How many lines in the material below contain the word "Given"? Reply with the number alone.

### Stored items
-----

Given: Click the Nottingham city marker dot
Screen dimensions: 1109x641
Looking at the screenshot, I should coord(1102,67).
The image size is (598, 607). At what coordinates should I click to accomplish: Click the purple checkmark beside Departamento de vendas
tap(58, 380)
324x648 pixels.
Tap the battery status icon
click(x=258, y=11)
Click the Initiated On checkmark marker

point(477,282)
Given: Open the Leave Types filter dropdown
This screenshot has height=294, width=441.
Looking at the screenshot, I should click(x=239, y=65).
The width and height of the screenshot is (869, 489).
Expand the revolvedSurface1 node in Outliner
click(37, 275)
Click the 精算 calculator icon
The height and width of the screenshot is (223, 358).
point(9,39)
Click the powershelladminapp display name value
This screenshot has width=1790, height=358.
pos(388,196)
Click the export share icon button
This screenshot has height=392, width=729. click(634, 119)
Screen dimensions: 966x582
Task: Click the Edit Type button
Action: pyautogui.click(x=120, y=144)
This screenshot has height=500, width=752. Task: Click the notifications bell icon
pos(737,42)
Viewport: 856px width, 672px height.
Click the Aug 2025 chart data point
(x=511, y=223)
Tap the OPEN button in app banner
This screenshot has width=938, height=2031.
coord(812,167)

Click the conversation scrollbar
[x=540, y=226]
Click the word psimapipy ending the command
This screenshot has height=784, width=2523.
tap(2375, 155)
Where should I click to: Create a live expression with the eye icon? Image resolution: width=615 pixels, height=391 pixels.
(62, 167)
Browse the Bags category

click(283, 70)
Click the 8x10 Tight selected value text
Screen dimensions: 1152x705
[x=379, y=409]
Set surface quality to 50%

-----

### Correct output
2